Quantifying the Speed-Up from Non-Reversibility in MCMC Tempering Algorithms

TL;DR

This paper analyzes how non-reversible updates in MCMC tempering algorithms can modestly improve efficiency by approximately 42%, by connecting their behavior to a simple Markov chain and examining diffusive properties.

Contribution

It demonstrates that non-reversible MCMC tempering algorithms achieve a modest efficiency gain over reversible ones through a theoretical analysis of their diffusive behavior.

Findings

Non-reversible algorithms exhibit diffusive behavior on a different time scale.

Optimal scaling of non-reversible algorithms leads to about 42% speed-up.

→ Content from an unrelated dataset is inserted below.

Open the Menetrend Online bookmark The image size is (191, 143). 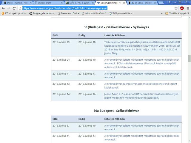pos(70,13)
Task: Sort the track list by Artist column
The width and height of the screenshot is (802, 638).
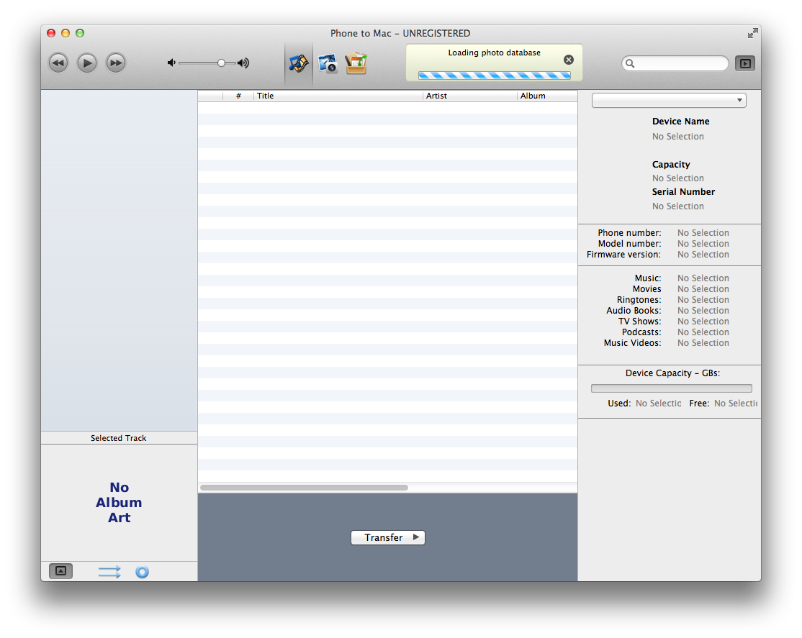Action: pyautogui.click(x=469, y=96)
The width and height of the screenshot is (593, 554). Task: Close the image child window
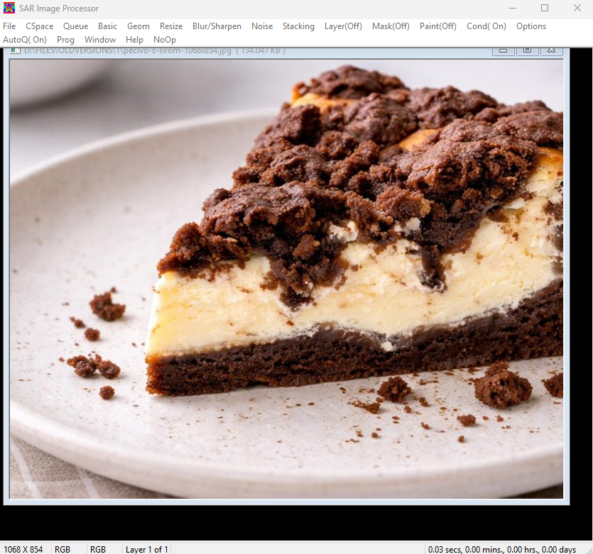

Theoretical connection to a simple Markov chain explains efficiency improvements.

Abstract

We investigate the increase in efficiency of simulated and parallel tempering MCMC algorithms when using non-reversible updates to give them "momentum". By making a connection to a certain simple discrete Markov chain, we show that, under appropriate assumptions, the non-reversible algorithms still exhibit diffusive behaviour, just on a different time scale. We use this to argue that the optimally scaled versions of the non-reversible algorithms are indeed more efficient than the optimally scaled versions of their traditional reversible counterparts, but only by a modest speed-up factor of about 42%.